Há, ainda, regras específicas para o mercado de higiene e beleza, como:
● Disponibilidade de produtos para pessoas negras: estabelece a obrigatoriedade de estoque adequado e suficiente de produtos que atendam às características específicas de consumidores negros, como tonalidades de pele e tipos de cabelo (nesse ponto, a L’Oréal Luxo acrescentou recentemente nove tons de bases a sua marca Lancôme, chegando, agora, a 22 opções).
Mais de mil exemplares do código serão enviados a formadores de opinião e líderes de todo País, incluindo os CEOs das empresas signatárias do Mover. O documento tem apoio, ainda, do Instituto Identidades do Brasil (ID_BR), da Allos (administradora de 56 shopping centers no País) e da Associação Brasileira de Perfumarias Seletivas.
Dione Assis, fundadora do Black Sisters in Law, afirma que o Código de Defesa do Consumidor (Lei nº 8.078/1990) tem a função de regular as relações de consumo de forma igualitária e ainda que aponte o tratamento sem distinção de cor, da forma ampla como foi redigido não abrange todas as possíveis manifestações de racismo. Em comunicado, ela afirmou que contribuir com uma releitura afrocentrada do CDC “foi uma oportunidade única de unir minha experiência profissional como jurista à minha vivência como mulher negra, que enfrenta o racismo constantemente.”
Prejuízo ético e econômico
Segundo a pesquisa “Racismo no Varejo de Luxo”, conduzida pela L’Oréal Luxo com o Estúdio Nina, em agosto de 2024, 37% das pessoas que compõem a classe AB no Brasil são negras (na C, chegam a 60%).
A maioria desses consumidores (54%) não volta a uma loja, se sofre racismo. E o problema é frequente: dos 350 entrevistados, 91% já passaram por alguma experiência racista.
E entre as reações desses consumidores, a resposta com maior incidência foi “Saio da loja e nunca mais volto”. Logo, a hipótese da L’Oréal é de que o número de consumidores negros que abandonaram a categoria de luxo é grande, pois embora parte migre para o e-commerce, outros desistem da categoria em si.
E esse é um movimento silencioso, pois além da opção citada de nunca mais voltar à loja, outras possibilidades, menos abraçadas pelos clientes negros, eram “falar com o gerente” e “fazer uma denúncia”. Portanto, diante dessa descrença nas ações dos varejistas, pontua Bianca Ferreira, head de comunicação e diversidade, equidade e inclusão da L’Oréal Luxo, os casos que vêm a público são apenas “a ponta do iceberg”.
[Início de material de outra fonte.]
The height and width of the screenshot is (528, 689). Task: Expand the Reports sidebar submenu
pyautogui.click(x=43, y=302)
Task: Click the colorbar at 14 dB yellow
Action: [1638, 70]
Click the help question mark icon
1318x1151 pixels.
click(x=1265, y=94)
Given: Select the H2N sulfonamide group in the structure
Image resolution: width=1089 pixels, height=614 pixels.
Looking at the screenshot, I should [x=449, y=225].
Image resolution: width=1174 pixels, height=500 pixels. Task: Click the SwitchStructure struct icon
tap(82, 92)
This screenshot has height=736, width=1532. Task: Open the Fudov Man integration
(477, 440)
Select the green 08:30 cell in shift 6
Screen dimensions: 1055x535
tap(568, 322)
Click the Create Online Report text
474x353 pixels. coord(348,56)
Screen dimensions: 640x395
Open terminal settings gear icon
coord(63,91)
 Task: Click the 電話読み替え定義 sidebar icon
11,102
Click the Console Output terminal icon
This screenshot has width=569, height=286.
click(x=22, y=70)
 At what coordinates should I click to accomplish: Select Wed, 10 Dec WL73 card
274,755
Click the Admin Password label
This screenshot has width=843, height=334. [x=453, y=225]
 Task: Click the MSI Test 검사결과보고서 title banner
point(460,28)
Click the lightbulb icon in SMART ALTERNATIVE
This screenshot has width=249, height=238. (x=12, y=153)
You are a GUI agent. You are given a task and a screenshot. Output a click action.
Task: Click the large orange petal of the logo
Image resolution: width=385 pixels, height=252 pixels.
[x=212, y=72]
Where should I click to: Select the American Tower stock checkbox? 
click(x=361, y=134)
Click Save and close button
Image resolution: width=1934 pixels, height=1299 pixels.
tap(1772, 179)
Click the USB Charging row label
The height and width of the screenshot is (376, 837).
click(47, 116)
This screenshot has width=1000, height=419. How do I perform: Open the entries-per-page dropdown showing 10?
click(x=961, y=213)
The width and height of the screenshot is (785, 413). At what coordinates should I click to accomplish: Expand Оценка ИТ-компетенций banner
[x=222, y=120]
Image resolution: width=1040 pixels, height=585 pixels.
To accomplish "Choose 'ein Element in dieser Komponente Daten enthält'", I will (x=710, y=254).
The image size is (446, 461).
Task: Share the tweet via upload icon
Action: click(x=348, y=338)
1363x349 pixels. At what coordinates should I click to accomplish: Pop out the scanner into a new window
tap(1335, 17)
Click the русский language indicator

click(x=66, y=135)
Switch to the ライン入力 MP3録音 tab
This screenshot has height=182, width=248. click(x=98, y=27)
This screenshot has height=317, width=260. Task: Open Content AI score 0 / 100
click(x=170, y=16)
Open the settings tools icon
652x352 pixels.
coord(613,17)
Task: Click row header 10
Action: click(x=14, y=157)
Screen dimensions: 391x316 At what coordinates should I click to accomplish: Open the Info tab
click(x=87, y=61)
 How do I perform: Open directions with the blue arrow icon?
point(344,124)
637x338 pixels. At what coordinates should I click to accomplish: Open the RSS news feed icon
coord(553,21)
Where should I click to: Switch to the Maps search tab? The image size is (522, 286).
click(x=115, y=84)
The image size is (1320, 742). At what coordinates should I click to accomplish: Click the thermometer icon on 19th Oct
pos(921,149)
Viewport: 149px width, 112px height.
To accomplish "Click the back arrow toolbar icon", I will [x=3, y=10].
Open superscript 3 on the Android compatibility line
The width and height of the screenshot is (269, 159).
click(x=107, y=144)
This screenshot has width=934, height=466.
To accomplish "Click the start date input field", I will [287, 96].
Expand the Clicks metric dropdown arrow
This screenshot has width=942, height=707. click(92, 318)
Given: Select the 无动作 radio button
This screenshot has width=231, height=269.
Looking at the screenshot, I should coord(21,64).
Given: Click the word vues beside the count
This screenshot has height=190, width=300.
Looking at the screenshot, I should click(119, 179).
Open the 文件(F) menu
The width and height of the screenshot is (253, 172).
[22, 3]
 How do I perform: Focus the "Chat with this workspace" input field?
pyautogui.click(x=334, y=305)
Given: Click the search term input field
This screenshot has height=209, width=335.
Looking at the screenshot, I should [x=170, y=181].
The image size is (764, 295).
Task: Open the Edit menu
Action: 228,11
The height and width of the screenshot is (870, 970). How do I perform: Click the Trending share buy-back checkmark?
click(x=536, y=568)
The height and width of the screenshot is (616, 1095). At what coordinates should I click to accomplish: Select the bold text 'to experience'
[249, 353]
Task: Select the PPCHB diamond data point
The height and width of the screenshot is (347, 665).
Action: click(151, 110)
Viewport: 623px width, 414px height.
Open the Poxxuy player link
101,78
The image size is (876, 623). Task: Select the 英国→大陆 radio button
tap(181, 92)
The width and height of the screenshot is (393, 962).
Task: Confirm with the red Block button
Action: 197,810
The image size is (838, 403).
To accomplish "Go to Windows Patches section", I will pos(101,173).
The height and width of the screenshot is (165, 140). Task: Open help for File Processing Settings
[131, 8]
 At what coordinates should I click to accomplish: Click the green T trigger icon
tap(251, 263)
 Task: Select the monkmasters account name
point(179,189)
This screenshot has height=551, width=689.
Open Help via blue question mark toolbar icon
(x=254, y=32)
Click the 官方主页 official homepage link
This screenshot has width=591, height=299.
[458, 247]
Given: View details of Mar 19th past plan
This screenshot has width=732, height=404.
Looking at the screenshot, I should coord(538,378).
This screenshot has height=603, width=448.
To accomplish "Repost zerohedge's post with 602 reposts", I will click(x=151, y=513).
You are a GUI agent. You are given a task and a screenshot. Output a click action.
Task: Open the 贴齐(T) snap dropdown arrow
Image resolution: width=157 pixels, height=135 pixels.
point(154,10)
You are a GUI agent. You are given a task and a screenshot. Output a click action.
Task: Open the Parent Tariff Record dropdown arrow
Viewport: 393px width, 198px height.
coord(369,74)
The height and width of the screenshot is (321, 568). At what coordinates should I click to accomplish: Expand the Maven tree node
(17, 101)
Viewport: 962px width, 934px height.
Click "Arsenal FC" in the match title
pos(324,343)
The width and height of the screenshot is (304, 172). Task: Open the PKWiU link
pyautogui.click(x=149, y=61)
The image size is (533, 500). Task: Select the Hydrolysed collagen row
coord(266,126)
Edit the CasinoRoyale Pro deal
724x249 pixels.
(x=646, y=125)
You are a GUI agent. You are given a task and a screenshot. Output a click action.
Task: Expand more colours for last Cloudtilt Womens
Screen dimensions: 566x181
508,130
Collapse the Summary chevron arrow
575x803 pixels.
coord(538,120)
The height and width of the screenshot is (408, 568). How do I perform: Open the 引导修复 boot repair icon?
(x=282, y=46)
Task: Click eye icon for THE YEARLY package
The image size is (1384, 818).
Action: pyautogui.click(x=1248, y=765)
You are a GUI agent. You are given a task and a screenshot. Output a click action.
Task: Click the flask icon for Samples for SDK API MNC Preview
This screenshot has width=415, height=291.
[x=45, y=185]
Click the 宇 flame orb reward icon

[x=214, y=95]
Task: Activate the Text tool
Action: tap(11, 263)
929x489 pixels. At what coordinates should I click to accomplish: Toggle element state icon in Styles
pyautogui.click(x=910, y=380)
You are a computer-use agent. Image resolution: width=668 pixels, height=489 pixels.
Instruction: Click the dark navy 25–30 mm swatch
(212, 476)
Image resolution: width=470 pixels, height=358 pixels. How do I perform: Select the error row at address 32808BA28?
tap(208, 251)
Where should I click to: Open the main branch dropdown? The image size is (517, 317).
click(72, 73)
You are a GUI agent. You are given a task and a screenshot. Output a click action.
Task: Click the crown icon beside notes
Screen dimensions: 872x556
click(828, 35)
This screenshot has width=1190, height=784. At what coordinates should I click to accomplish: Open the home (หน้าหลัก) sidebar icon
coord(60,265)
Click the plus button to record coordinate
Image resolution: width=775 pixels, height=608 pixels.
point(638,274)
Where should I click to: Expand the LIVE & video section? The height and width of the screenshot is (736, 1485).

Com isso, mesmo antes do Código de Defesa e Inclusão do Consumidor Negro, a L’Oréal já vinha convocando parceiros varejistas para o Pacto Afroluxo, e criou protocolos de atendimento tanto voltados a suas 250 beauty advisors que trabalham em pontos de venda selecionados em todo o País, quanto aos próprios varejistas.
A partir da identificação de 21 dispositivos racistas, a companhia traçou, entre as medidas do protocolo, orientações como, por exemplo, só falar sobre parcelamento de compras se o cliente perguntar a respeito e evitar excessos de intimidade que denotem tentativas de se colocar no mesmo patamar do consumidor atendido.
“O Brasil é o quarto maior mercado de higiene e beleza do mundo. Então, podemos imaginar qual será o potencial se nós, como líderes do segmento, ajudarmos a quebrar essas barreiras e incluir a maior parte da população, porque os negros são 56% das pessoas. O potencial é no consumo, na identidade, na autoestima”, enfatiza Eduardo Paiva, diretor de diversidade, equidade e inclusão do Grupo L’Oréal no Brasil.